When I started college I was confident that it would provide the foundation for what I would need to live the American dream. At the time, prospects for engineers were on the rise, promising interesting, lucrative careers and comfortable lifestyles. I felt no need to think about studying anything else. But a college experience exposes and stimulates the young mind to wider possibilities, and liberal arts classes opened my imagination to a world beyond logical, scientific thinking. An experience from more than sixty years ago remains vivid today.
In September, with football in the air, Literature 101 began with the study of Greek drama. It was like nothing I had ever come across. Until then, I was interested only in the objective, modern worlds of technology and sports. Lit. 101 introduced me to subjective realms – myth, poetry and literature – subtle worlds, undefined, beyond the ordinary.
The semester started with the study of “Prometheus Bound,” said to have been written by the playwright Aeschylus sometime in the fifth century BC, based on the myth of the half-god – half-human Prometheus. In the legend, Prometheus looks down from heaven, sees the suffering of mankind and gives it the gift of fire. This act infuriates Zeus. The most powerful of the gods punishes Prometheus in a cruel and painful way: chained eternally to a rock in space where an eagle returns each day to eat his replenished liver. The myth of Prometheus is far more complex than this brief highlight; I was relieved to learn that he is eventually freed.
Being half-god, Prometheus knows what was in store for him. Yet he makes the most profound personal sacrifice out of his sense of compassion for the suffering of the race of men. The legend dramatically illustrates – proclaims – the caring nature of the hero whose sensibility is not confined to myths, or to a few uniquely gifted individuals on the planet. Without exception, everyone has this inherent heroic potential. It is our true nature.
Extraordinary heroic actions of ordinary people are the greatest of gifts: risking one’s life to save the lives of strangers. Firefighters ignore their own safety to enter burning buildings. In 1955, Rosa Parks refused to move to the back of the bus. On January 6th in Washington, D.C., a lone Capital police officer diverted members of the mob from entering the Senate chamber, possibly saving lives. For the past year, ICU nurses have been working incredibly long hours at great risk to their own health and well-being. Their passion for the work and sense of caring is compelling. In a March letter-to-the editor, a nurse in Virginia summed up the heroic quality:
If you don’t know a nurse, you don’t know somebody who has compassion
the size of the universe – so we’re going to be there and we’re going to make
sure that patient doesn’t die alone.

■ Problem to solve:
Please copy the essay on heroism starting at "When I started" and ending at "remains vivid today.", substituting "architects" for "engineers". You won't need the records.

■ Raw data:

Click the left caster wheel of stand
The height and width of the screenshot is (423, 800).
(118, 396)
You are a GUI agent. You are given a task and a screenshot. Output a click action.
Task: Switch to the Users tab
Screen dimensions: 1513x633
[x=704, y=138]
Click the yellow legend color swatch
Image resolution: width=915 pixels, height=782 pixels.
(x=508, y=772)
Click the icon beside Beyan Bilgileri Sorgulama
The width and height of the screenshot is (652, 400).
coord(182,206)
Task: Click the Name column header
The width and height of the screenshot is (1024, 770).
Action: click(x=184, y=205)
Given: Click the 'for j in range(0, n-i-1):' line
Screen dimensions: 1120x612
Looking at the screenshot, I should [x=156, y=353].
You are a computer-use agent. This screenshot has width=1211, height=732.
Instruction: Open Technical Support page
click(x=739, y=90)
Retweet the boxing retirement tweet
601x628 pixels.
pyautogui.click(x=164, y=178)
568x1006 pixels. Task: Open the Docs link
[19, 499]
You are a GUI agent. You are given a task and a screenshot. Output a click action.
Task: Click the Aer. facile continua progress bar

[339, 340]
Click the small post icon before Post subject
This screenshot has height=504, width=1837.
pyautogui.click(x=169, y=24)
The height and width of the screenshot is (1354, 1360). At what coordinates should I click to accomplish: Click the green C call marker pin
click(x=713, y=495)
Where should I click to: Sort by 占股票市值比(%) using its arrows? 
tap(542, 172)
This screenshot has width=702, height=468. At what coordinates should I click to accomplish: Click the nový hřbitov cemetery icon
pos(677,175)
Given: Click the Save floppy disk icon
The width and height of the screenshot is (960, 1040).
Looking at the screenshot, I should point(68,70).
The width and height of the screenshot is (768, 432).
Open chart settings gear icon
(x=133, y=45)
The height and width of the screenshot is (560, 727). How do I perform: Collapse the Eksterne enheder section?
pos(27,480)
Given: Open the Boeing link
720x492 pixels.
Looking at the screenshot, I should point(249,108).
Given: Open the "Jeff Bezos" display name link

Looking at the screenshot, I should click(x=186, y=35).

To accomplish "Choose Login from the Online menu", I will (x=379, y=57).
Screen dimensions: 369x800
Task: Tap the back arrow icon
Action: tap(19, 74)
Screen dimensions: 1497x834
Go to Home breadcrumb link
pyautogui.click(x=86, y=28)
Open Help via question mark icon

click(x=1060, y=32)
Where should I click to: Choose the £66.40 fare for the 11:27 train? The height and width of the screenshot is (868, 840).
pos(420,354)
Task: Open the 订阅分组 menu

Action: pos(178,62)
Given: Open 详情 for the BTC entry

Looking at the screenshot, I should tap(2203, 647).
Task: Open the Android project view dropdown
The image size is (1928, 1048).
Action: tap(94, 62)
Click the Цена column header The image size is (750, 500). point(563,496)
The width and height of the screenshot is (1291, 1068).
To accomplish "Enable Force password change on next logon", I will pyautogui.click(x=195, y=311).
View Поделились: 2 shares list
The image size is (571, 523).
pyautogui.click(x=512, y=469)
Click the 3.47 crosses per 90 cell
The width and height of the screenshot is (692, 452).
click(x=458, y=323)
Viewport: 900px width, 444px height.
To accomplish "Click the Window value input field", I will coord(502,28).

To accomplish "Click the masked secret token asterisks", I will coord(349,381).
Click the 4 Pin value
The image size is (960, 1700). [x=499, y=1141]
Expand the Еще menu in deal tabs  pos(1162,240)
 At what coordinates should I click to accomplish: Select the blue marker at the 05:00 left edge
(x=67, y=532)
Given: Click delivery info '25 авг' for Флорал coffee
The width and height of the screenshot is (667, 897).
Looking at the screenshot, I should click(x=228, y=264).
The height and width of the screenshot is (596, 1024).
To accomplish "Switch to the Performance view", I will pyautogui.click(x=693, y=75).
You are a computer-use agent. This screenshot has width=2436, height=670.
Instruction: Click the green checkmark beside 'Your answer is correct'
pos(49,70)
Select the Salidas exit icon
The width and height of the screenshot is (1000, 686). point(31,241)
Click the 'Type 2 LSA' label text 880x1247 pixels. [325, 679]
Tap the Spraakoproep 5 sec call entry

■ Reply:
When I started college I was confident that it would provide the foundation for what I would need to live the American dream. At the time, prospects for architects were on the rise, promising interesting, lucrative careers and comfortable lifestyles. I felt no need to think about studying anything else. But a college experience exposes and stimulates the young mind to wider possibilities, and liberal arts classes opened my imagination to a world beyond logical, scientific thinking. An experience from more than sixty years ago remains vivid today.